▸ **SOURCE RECORDS**
===

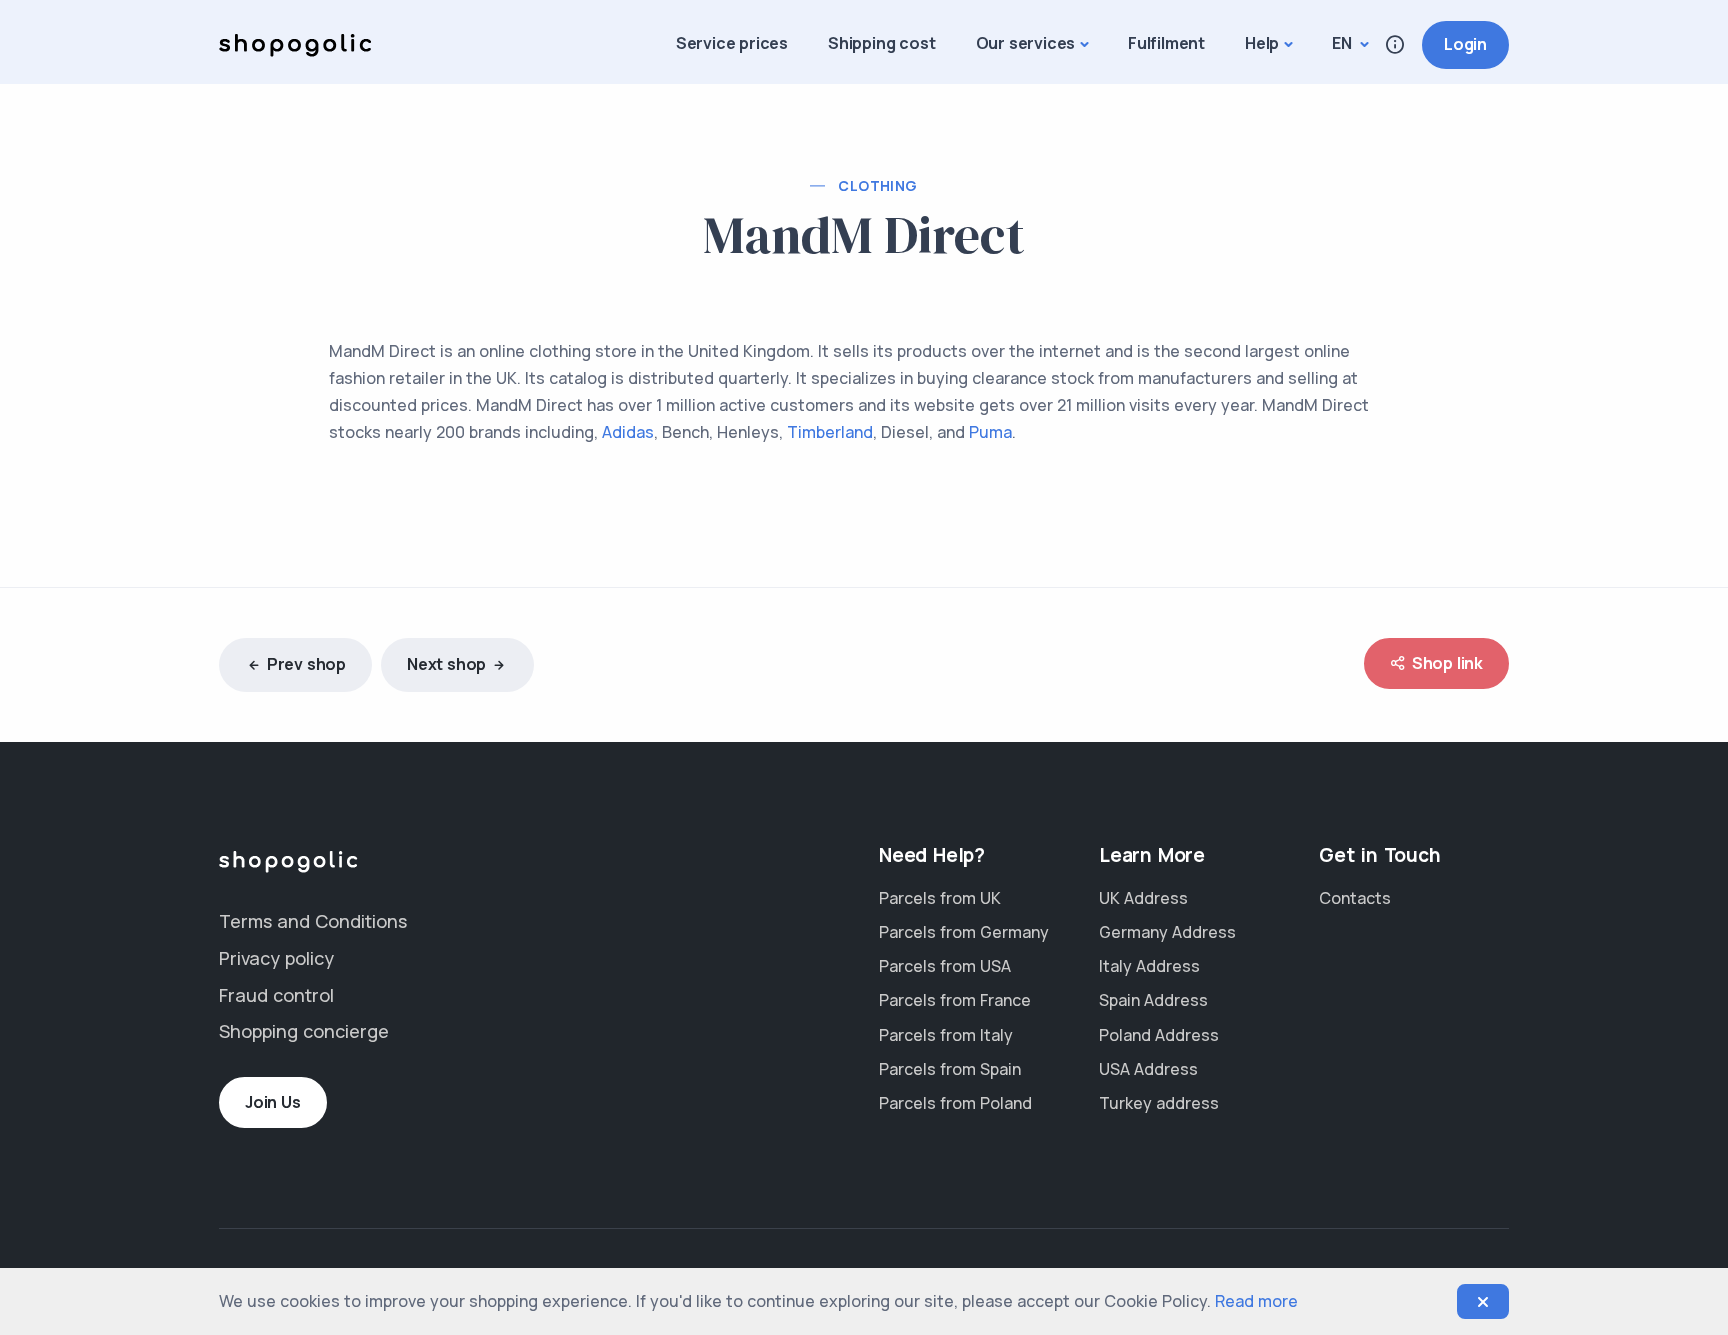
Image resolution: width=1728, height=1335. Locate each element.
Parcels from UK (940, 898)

===

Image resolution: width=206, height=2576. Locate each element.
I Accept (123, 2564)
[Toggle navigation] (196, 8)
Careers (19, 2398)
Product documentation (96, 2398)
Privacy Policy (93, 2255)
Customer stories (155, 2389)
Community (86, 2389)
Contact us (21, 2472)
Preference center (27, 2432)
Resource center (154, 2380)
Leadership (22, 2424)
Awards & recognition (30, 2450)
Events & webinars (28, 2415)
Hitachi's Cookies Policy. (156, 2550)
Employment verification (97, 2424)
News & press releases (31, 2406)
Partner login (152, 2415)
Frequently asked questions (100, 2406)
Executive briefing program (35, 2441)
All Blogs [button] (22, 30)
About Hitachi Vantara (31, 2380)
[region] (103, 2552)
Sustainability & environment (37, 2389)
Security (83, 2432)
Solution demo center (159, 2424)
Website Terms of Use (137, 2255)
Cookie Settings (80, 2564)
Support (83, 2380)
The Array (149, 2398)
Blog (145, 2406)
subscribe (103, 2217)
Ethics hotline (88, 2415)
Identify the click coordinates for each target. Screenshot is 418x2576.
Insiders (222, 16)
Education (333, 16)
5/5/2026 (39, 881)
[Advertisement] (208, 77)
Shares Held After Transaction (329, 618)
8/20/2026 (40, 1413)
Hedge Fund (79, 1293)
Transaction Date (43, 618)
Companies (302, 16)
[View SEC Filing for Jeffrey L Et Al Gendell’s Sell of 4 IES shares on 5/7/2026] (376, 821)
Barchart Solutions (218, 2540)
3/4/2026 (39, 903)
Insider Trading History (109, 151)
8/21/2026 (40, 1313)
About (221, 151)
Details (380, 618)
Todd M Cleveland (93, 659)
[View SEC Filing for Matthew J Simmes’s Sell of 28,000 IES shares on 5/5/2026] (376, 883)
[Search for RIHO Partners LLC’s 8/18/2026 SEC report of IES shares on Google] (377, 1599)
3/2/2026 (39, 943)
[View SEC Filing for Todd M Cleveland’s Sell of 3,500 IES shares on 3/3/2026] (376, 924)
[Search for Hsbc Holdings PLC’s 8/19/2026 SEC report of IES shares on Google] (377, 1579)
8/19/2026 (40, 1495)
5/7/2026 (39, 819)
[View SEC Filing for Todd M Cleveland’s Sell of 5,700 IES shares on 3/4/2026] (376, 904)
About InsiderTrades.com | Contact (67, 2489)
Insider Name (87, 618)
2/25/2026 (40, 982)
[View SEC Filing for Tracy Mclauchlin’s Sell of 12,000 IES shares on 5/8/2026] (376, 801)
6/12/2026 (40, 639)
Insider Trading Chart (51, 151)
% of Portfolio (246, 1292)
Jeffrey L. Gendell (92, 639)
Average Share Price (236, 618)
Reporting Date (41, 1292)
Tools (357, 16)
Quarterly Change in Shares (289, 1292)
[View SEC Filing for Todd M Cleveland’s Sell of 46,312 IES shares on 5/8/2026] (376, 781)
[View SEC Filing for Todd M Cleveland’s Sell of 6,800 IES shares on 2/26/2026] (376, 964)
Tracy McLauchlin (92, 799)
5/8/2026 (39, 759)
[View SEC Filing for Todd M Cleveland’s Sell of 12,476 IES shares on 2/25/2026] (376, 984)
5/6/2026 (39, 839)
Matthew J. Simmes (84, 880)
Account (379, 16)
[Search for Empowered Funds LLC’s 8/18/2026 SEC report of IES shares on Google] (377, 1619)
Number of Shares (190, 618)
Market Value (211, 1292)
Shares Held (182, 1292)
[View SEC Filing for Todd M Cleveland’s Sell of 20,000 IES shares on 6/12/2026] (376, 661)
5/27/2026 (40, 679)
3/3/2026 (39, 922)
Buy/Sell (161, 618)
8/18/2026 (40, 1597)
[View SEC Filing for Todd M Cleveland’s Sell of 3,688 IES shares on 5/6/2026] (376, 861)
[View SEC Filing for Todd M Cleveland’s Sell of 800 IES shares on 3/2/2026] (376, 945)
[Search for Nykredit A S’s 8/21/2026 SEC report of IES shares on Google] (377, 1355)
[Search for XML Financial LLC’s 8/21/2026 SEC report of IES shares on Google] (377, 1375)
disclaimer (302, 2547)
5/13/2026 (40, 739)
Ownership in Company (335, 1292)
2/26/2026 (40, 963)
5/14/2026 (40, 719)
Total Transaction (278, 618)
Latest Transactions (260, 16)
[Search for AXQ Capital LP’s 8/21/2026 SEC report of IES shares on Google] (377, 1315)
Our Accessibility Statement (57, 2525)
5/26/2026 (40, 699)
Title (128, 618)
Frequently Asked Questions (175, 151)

===

▸ **WORK TO BE COMPLETED**
Retype, in the same exact form, the lines of the material above from the line holding "5/8/2026 (39, 759)" through the line holding "Frequently Asked Questions (175, 151)".

▸ **OUTPUT FOR THIS EXERCISE**
5/8/2026 (39, 759)
[View SEC Filing for Todd M Cleveland’s Sell of 12,476 IES shares on 2/25/2026] (376, 984)
5/6/2026 (39, 839)
Matthew J. Simmes (84, 880)
Account (379, 16)
[Search for Empowered Funds LLC’s 8/18/2026 SEC report of IES shares on Google] (377, 1619)
Number of Shares (190, 618)
Market Value (211, 1292)
Shares Held (182, 1292)
[View SEC Filing for Todd M Cleveland’s Sell of 20,000 IES shares on 6/12/2026] (376, 661)
5/27/2026 (40, 679)
3/3/2026 (39, 922)
Buy/Sell (161, 618)
8/18/2026 (40, 1597)
[View SEC Filing for Todd M Cleveland’s Sell of 3,688 IES shares on 5/6/2026] (376, 861)
[View SEC Filing for Todd M Cleveland’s Sell of 800 IES shares on 3/2/2026] (376, 945)
[Search for Nykredit A S’s 8/21/2026 SEC report of IES shares on Google] (377, 1355)
[Search for XML Financial LLC’s 8/21/2026 SEC report of IES shares on Google] (377, 1375)
disclaimer (302, 2547)
5/13/2026 (40, 739)
Ownership in Company (335, 1292)
2/26/2026 (40, 963)
5/14/2026 (40, 719)
Total Transaction (278, 618)
Latest Transactions (260, 16)
[Search for AXQ Capital LP’s 8/21/2026 SEC report of IES shares on Google] (377, 1315)
Our Accessibility Statement (57, 2525)
5/26/2026 (40, 699)
Title (128, 618)
Frequently Asked Questions (175, 151)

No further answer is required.